• **What the task requires**: Can you retype the records below line for line, changing nothing, but leaving out the pictures?

[Records from a pointing dataset]
****
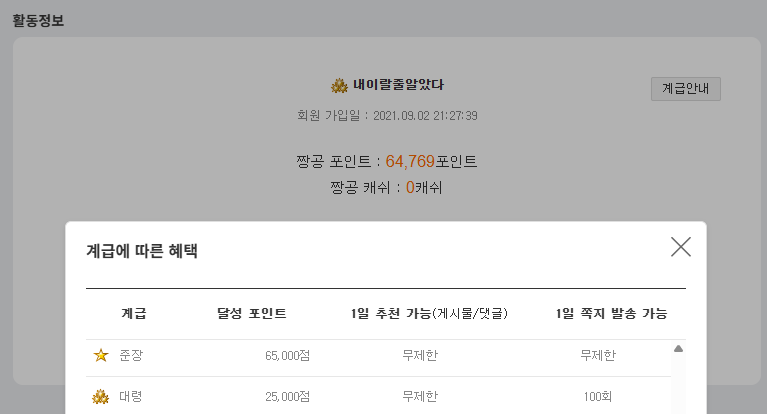Click the 달성 포인트 column header
767x414 pixels.
point(252,314)
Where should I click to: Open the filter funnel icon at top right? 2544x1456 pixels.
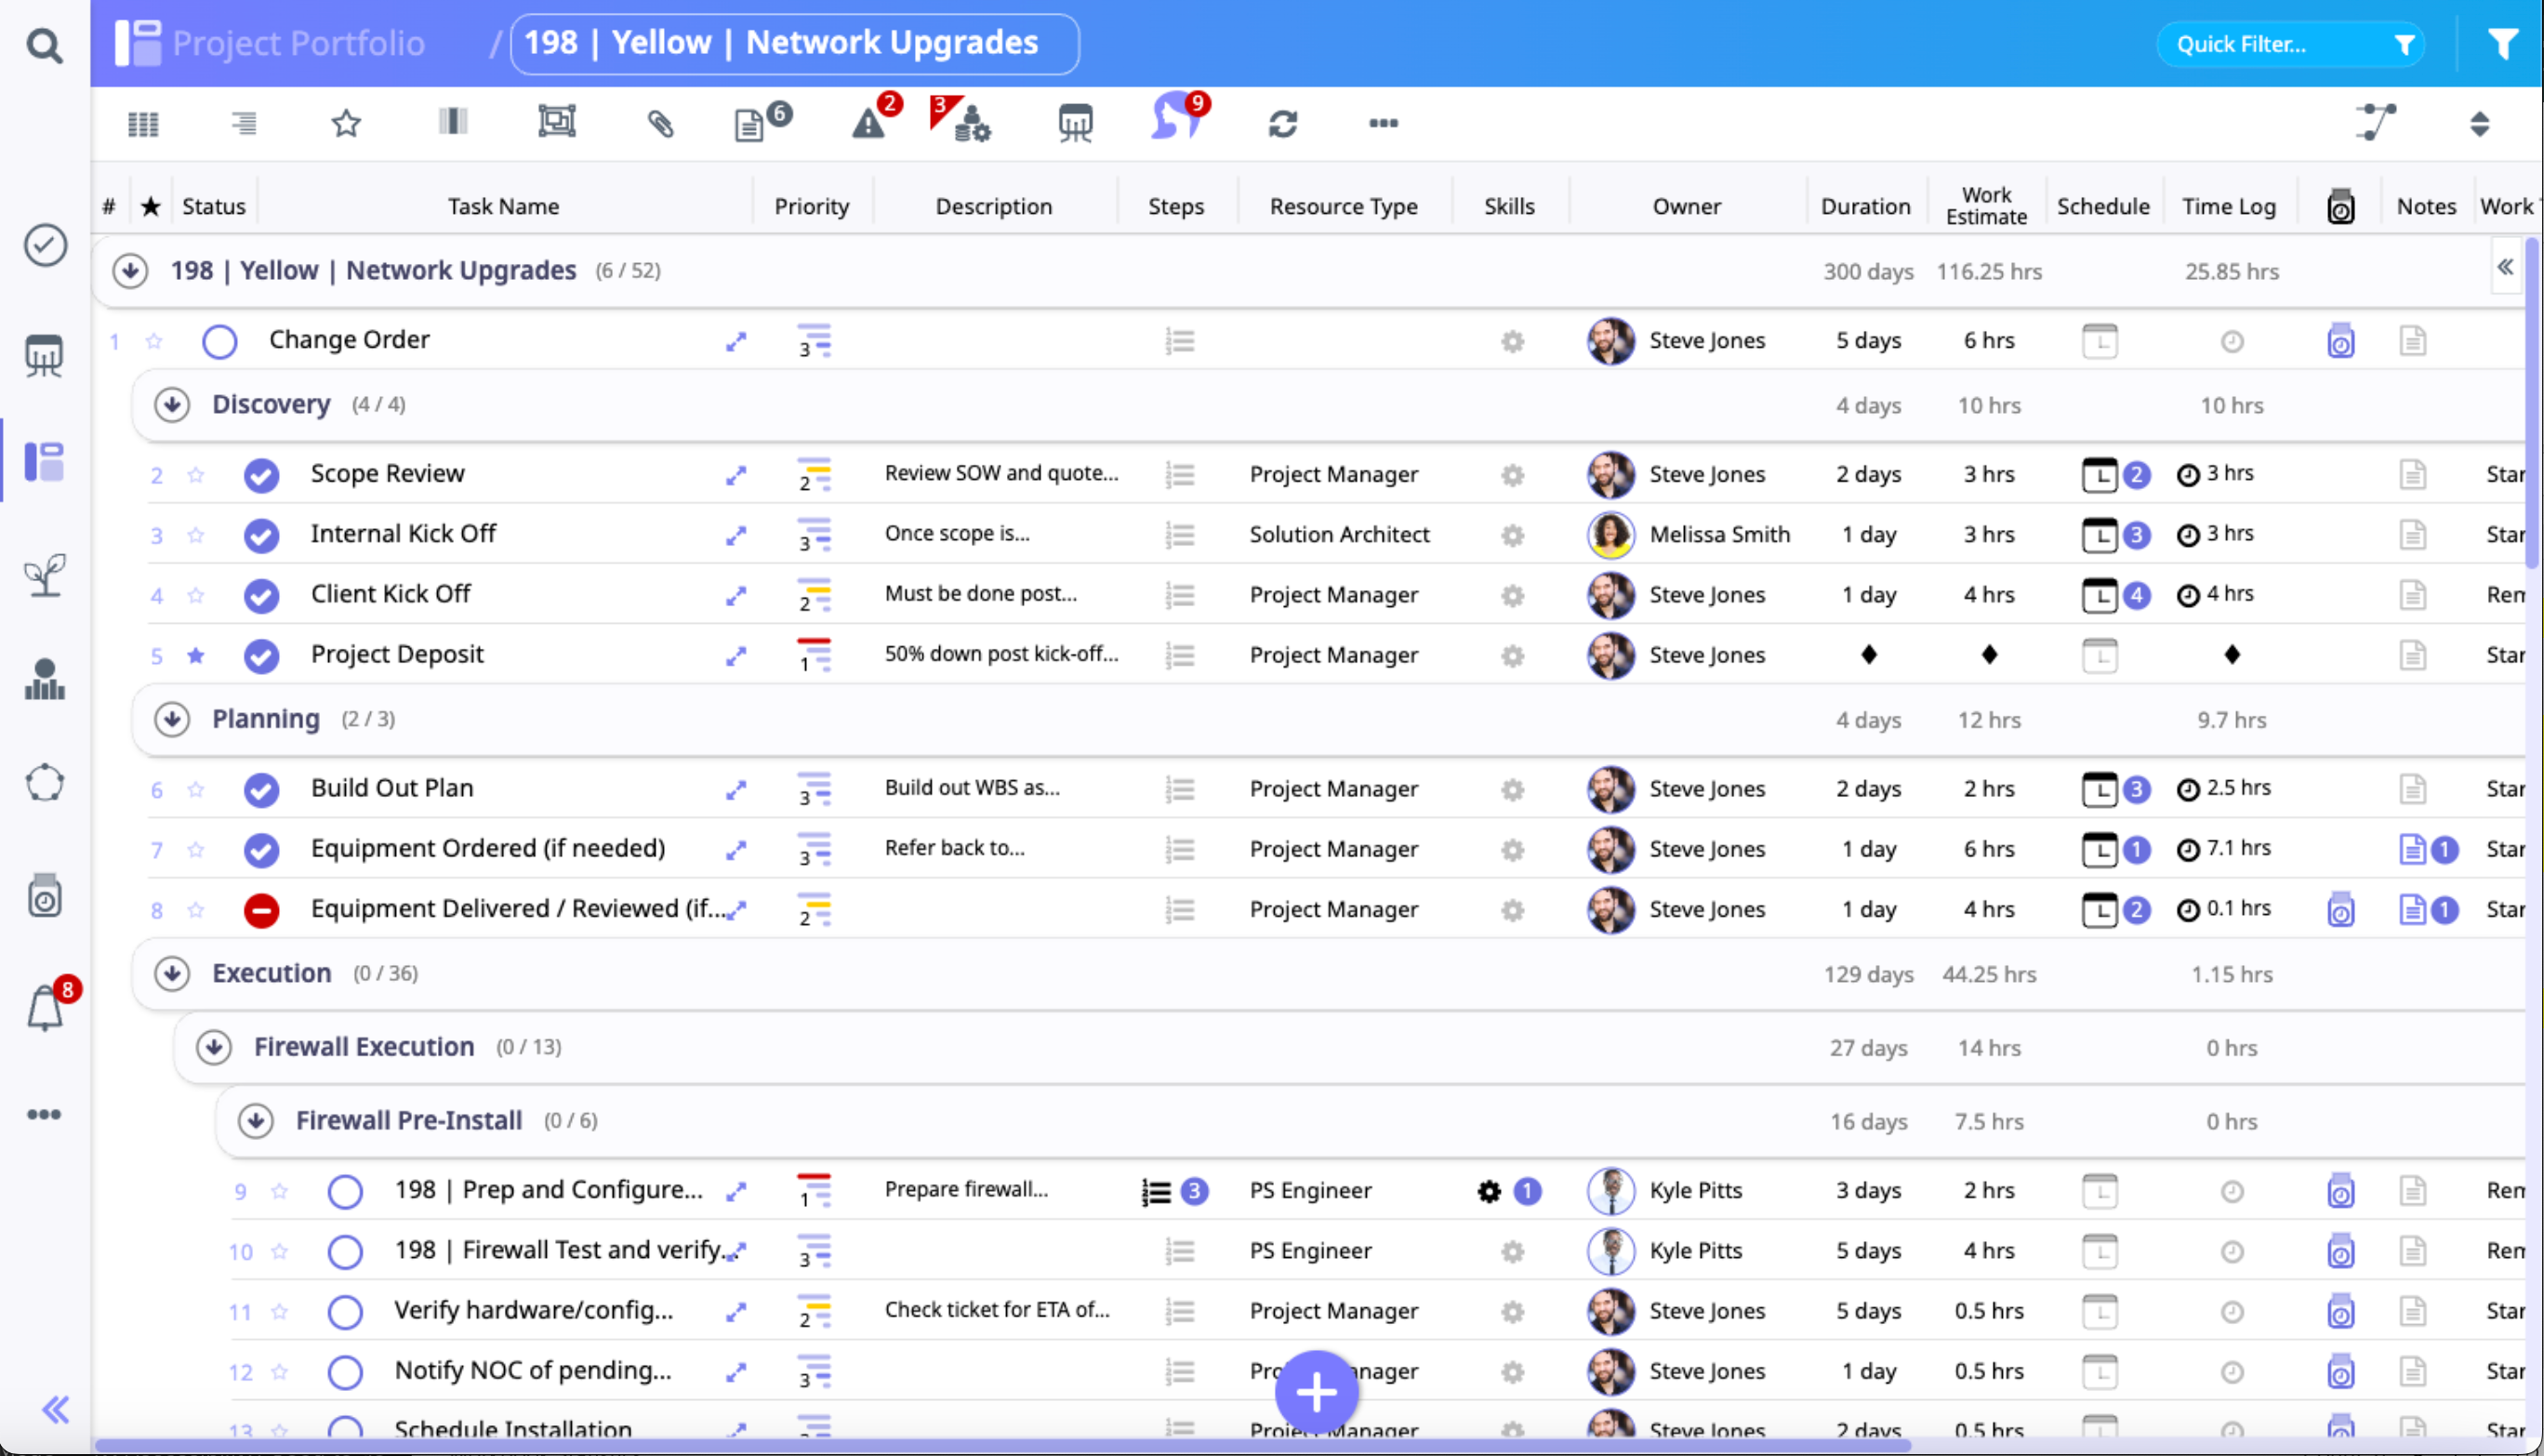coord(2503,44)
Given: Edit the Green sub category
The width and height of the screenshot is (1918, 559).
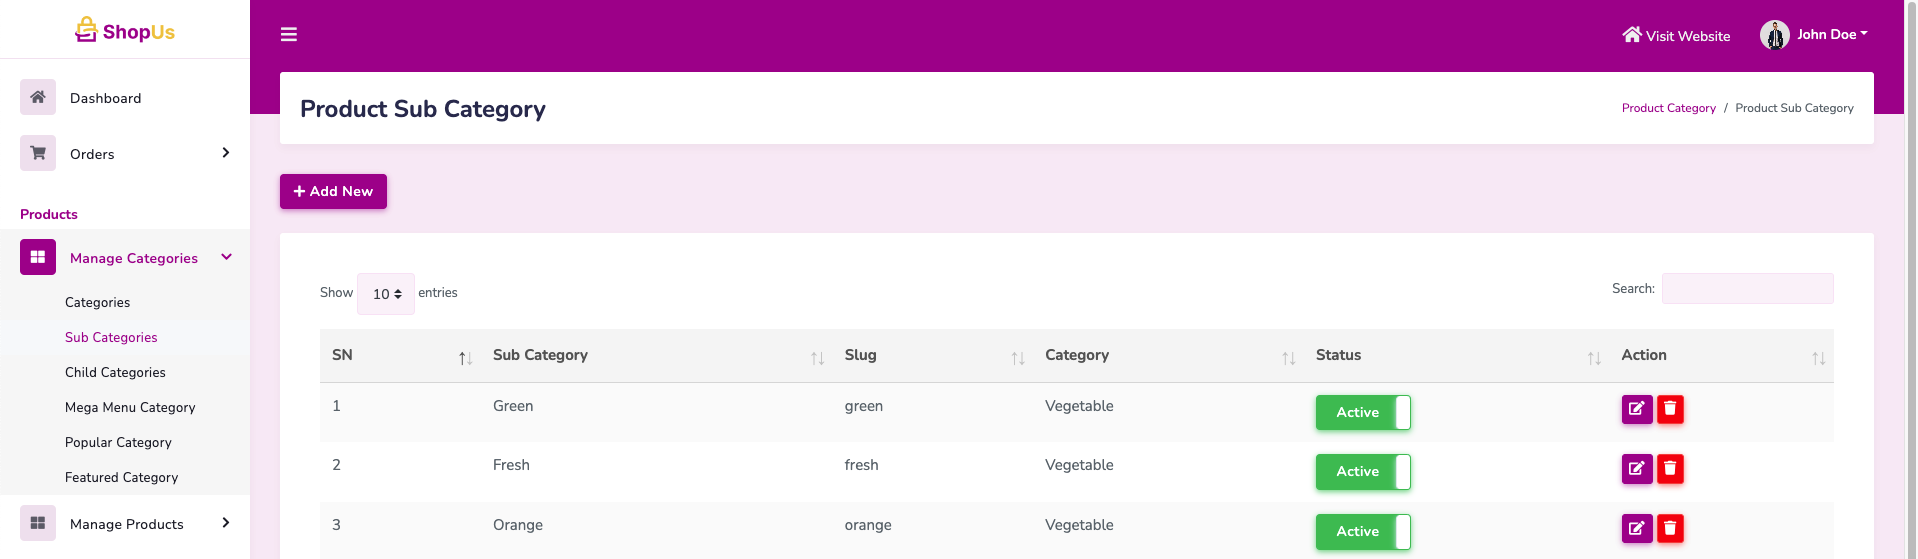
****
• **Solution to this problem**:
Click the 달성 포인트 column header
767x414 pixels.
point(252,314)
Where should I click to: Open the filter funnel icon at top right? 2544x1456 pixels.
coord(2503,44)
Given: Edit the Green sub category
The width and height of the screenshot is (1918, 559).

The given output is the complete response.